A simple blood test may help doctors determine how protected a vaccinated patient is against COVID-19. A group of researchers recently published a pre-print paper on the correlation between the Moderna mRNA vaccine and markers of protection against the virus in blood samples. This can be a valuable tool for developing future vaccines and to establish just how long our current vaccines provide immunity against COVID-19.
According to STAT News, these markers of protection include antibodies, types of cells, and other indicators in the blood that could help measure a person’s level of immunity.
“We saw a very clear correlation that the higher the level of antibody produced by vaccines, the less likely you were to become sick with COVID-19,” said Christopher Houchens, director of the countermeasures division of the Biomedical Advanced Research and Development Authority (BARDA), who was one of the study authors.
The team of researchers from U.S. health agencies, as well as academic circles, is also studying other vaccine responses, joining scientists from around the world who want to evaluate the use of measuring antibody levels in the blood to determine just how well various vaccines work to protect against COVID-19.
The advantage of using blood tests, according to STAT News, is that future vaccine manufactures would not have to enlist thousands of volunteers for their trials. If a certain level of antibodies determines protection against a virus, they would only need to recruit a few hundred participants. Once that level is reached, the vaccine would be deemed effective. For example, flu shots do not go through clinical trials annually. They are authorized based on their efficacy of protection in much smaller studies.
“Knowing the correlates of protection is incredibly useful,” said Angela Rasmussen, a virologist at the Vaccine and Infectious Disease Organization at the University of Saskatchewan. “It really helps us develop policies that maximize keeping people as safe as possible.”
Houchens adds that once that level of protection is identified by using a blood test, scientists can use that marker as a cutoff measurement. Anyone who has that level of antibodies, either induced by vaccine or by natural infection is protected, says Houchens.
According to NPR, knowing that cutoff level, also called the cutoff titer, is also a useful tool for establishing how long vaccine protection lasts. If the titer remains above the immunity threshold after 18 months, the vaccine is still working.
The researchers found, not surprisingly, that the higher the titers were for people who got the Moderna vaccine, the more protected they were. Conversely, when their titers signaled a low level of antibodies, the more likely vaccinated individuals were to have breakthrough infections of COVID-19.

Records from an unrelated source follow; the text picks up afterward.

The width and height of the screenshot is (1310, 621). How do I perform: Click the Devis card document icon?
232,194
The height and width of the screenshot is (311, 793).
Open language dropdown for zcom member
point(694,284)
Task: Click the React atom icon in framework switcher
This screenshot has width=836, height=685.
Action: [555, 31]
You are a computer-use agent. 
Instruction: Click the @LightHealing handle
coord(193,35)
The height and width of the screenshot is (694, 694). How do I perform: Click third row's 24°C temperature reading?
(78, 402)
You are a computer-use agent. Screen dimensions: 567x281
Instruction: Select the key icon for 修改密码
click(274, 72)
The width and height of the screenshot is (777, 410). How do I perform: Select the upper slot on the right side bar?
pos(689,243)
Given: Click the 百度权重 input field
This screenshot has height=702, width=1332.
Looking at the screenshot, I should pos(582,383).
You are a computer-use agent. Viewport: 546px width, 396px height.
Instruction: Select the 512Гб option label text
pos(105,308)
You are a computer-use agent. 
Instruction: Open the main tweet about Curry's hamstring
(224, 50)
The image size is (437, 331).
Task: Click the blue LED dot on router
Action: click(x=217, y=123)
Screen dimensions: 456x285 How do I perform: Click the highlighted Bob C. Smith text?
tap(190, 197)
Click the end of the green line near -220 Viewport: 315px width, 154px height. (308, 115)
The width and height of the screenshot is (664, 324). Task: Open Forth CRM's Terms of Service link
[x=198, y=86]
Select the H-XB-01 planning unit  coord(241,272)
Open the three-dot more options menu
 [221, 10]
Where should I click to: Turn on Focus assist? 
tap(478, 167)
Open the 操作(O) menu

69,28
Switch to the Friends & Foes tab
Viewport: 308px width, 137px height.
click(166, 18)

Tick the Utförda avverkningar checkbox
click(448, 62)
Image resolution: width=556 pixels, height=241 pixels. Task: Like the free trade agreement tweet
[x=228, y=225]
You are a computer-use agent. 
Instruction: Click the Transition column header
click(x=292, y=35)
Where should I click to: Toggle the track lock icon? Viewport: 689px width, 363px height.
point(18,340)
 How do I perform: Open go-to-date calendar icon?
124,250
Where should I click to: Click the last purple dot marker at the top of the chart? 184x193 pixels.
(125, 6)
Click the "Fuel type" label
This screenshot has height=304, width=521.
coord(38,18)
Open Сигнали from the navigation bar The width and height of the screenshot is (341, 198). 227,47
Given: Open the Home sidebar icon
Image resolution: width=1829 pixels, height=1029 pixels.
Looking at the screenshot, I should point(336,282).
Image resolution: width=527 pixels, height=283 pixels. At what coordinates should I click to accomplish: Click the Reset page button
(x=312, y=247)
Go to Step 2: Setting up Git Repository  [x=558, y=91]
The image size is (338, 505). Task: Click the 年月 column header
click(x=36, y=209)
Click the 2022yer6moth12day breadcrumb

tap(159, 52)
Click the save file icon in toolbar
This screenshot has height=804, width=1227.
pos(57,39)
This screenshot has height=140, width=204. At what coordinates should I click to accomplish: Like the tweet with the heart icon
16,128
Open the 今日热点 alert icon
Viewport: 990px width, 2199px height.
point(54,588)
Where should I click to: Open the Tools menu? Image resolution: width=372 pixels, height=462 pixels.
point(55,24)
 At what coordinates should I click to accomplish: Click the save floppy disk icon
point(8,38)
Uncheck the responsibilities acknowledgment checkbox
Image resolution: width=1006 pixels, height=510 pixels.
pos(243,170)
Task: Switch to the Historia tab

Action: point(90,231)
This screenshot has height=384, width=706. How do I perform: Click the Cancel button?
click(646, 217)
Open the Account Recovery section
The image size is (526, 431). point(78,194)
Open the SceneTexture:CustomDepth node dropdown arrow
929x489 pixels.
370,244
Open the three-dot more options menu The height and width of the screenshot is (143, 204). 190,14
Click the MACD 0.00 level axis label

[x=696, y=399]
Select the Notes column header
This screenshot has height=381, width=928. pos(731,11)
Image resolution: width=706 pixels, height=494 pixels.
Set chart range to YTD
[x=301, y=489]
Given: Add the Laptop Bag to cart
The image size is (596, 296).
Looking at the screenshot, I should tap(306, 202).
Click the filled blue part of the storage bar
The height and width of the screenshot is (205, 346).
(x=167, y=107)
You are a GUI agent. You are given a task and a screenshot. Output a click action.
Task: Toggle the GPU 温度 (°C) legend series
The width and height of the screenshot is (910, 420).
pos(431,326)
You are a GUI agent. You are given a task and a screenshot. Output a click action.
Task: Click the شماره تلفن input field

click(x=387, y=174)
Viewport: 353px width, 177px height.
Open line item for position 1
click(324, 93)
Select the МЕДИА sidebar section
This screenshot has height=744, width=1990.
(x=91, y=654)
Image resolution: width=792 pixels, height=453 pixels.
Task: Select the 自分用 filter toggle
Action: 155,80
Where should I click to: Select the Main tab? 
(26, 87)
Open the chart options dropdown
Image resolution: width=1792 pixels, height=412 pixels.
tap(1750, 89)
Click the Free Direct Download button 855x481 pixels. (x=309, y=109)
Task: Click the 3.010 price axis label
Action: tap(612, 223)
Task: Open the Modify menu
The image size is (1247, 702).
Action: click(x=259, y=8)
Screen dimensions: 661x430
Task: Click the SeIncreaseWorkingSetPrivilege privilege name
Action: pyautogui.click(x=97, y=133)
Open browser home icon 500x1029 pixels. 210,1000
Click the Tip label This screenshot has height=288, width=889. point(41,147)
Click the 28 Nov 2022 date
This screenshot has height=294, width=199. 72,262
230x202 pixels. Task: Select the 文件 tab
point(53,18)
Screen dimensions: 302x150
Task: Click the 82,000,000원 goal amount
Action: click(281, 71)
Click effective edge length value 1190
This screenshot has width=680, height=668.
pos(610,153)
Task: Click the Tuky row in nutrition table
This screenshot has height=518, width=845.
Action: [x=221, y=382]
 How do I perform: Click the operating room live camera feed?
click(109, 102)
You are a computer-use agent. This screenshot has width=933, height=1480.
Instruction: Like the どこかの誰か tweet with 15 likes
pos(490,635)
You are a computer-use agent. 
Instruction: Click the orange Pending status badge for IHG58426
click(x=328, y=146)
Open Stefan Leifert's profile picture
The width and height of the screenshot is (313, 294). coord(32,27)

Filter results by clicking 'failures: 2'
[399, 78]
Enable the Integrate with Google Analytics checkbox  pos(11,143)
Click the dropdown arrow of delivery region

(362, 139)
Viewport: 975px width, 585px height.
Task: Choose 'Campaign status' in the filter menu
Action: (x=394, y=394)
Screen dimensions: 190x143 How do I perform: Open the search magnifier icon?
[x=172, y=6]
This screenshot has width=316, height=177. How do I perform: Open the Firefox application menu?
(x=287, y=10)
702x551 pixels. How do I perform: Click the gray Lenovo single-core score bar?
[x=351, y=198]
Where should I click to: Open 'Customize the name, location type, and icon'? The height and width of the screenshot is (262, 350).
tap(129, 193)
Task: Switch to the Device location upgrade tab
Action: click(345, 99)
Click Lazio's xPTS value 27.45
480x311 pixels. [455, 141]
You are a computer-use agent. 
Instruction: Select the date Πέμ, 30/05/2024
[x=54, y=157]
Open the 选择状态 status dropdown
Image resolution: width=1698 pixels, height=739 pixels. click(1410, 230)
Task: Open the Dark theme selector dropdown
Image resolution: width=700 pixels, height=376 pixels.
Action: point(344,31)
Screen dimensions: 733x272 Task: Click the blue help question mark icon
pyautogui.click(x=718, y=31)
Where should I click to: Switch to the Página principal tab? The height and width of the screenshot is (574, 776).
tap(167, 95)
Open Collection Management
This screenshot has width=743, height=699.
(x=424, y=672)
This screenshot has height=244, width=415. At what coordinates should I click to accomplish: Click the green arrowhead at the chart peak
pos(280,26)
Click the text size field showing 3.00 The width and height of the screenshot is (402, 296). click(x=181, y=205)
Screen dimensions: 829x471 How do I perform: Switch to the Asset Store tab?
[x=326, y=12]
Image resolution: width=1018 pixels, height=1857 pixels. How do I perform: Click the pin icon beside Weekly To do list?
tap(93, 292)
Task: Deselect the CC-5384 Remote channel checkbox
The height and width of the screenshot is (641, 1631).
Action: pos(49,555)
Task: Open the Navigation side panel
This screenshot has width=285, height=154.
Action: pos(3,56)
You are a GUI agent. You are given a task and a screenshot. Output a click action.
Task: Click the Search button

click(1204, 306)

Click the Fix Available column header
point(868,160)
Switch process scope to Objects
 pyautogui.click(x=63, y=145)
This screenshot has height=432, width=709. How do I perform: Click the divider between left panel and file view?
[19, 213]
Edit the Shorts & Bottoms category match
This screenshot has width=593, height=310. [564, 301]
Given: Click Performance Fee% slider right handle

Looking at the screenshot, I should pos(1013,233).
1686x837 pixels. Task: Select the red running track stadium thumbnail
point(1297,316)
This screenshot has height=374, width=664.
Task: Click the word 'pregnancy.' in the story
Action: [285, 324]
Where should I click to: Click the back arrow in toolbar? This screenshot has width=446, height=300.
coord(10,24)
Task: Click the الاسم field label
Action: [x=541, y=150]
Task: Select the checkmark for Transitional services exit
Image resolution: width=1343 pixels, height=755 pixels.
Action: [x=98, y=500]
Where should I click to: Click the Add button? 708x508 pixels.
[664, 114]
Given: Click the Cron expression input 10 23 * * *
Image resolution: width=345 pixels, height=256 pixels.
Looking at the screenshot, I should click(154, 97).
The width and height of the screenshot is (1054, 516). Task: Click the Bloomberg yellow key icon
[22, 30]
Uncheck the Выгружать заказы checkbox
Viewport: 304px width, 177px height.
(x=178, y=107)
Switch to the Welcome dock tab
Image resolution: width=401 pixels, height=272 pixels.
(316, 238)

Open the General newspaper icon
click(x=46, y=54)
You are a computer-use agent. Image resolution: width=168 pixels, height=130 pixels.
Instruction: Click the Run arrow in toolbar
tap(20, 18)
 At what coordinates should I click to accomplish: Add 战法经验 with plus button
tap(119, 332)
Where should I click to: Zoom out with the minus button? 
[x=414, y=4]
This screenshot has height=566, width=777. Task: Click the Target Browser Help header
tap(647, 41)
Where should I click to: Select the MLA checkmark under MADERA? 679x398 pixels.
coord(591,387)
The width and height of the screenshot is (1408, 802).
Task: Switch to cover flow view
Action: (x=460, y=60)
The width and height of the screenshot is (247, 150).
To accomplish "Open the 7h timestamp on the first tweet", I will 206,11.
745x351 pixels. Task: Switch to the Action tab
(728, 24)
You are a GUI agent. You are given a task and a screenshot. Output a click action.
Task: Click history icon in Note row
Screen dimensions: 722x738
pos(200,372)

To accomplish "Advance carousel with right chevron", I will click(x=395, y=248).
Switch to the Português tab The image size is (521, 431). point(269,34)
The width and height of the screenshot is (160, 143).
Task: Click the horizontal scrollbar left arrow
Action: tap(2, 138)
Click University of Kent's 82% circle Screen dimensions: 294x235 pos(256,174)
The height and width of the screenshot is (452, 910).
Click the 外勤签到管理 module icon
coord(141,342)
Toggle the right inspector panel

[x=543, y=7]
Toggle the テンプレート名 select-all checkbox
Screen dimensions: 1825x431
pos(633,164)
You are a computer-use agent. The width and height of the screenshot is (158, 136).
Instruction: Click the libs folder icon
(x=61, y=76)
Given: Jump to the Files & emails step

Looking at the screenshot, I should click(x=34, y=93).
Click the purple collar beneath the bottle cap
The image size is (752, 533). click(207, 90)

Blood tests could additionally help identity people who require a third, or booster, dose of the mRNA vaccines. If certain groups experience a drop in antibody levels and begin to see cases rising in their sectors, it can help health officials authorize appropriate booster shots.
“We can track these individuals and look at if their antibody titers start to go down, but we don’t know how far they have to go down at this point to say, ‘Well your risk of infection is significant enough that we would recommend a third vaccine,’” said Houchens, according to STAT News.